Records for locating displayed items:
....

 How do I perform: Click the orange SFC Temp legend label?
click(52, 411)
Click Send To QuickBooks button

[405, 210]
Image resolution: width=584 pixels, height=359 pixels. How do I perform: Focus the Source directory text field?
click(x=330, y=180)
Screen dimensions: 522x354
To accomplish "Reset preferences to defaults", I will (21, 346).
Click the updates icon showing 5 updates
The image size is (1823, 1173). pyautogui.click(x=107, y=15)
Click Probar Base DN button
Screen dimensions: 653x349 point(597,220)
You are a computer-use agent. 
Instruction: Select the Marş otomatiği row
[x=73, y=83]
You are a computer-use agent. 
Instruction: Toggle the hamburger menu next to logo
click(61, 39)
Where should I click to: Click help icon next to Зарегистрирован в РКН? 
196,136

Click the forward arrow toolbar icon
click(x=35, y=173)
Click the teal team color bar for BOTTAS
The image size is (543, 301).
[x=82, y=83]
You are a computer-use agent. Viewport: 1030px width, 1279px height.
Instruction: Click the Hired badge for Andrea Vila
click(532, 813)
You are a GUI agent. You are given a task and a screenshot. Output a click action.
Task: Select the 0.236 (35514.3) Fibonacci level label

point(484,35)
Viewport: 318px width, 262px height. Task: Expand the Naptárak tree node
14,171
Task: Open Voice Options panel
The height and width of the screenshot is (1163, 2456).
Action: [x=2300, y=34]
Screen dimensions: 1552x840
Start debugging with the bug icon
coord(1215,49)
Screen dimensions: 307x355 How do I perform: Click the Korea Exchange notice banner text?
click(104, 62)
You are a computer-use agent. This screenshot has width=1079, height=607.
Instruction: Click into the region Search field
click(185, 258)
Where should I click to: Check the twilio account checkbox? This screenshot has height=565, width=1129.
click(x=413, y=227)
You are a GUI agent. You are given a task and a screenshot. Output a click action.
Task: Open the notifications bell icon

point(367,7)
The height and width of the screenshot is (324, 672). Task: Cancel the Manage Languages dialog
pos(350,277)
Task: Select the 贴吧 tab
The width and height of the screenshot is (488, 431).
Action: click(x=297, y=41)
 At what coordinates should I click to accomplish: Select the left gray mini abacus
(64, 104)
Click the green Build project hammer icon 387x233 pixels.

....

Work instructions: Swap every "Instruction" in the lines above for "Command" and leave the rest unchanged.

Answer to the problem:
 How do I perform: Click the orange SFC Temp legend label?
click(52, 411)
Click Send To QuickBooks button

[405, 210]
Image resolution: width=584 pixels, height=359 pixels. How do I perform: Focus the Source directory text field?
click(x=330, y=180)
Screen dimensions: 522x354
To accomplish "Reset preferences to defaults", I will (21, 346).
Click the updates icon showing 5 updates
The image size is (1823, 1173). pyautogui.click(x=107, y=15)
Click Probar Base DN button
Screen dimensions: 653x349 point(597,220)
You are a computer-use agent. 
Command: Select the Marş otomatiği row
[x=73, y=83]
You are a computer-use agent. 
Command: Toggle the hamburger menu next to logo
click(61, 39)
Where should I click to: Click help icon next to Зарегистрирован в РКН? 
196,136

Click the forward arrow toolbar icon
click(x=35, y=173)
Click the teal team color bar for BOTTAS
The image size is (543, 301).
[x=82, y=83]
You are a computer-use agent. Viewport: 1030px width, 1279px height.
Command: Click the Hired badge for Andrea Vila
click(532, 813)
You are a GUI agent. You are given a task and a screenshot. Output a click action.
Task: Select the 0.236 (35514.3) Fibonacci level label

point(484,35)
Viewport: 318px width, 262px height. Task: Expand the Naptárak tree node
14,171
Task: Open Voice Options panel
The height and width of the screenshot is (1163, 2456).
Action: [x=2300, y=34]
Screen dimensions: 1552x840
Start debugging with the bug icon
coord(1215,49)
Screen dimensions: 307x355 How do I perform: Click the Korea Exchange notice banner text?
click(104, 62)
You are a computer-use agent. This screenshot has width=1079, height=607.
Command: Click into the region Search field
click(185, 258)
Where should I click to: Check the twilio account checkbox? This screenshot has height=565, width=1129.
click(x=413, y=227)
You are a GUI agent. You are given a task and a screenshot. Output a click action.
Task: Open the notifications bell icon

point(367,7)
The height and width of the screenshot is (324, 672). Task: Cancel the Manage Languages dialog
pos(350,277)
Task: Select the 贴吧 tab
The width and height of the screenshot is (488, 431).
Action: click(x=297, y=41)
 At what coordinates should I click to accomplish: Select the left gray mini abacus
(64, 104)
Click the green Build project hammer icon 387x233 pixels.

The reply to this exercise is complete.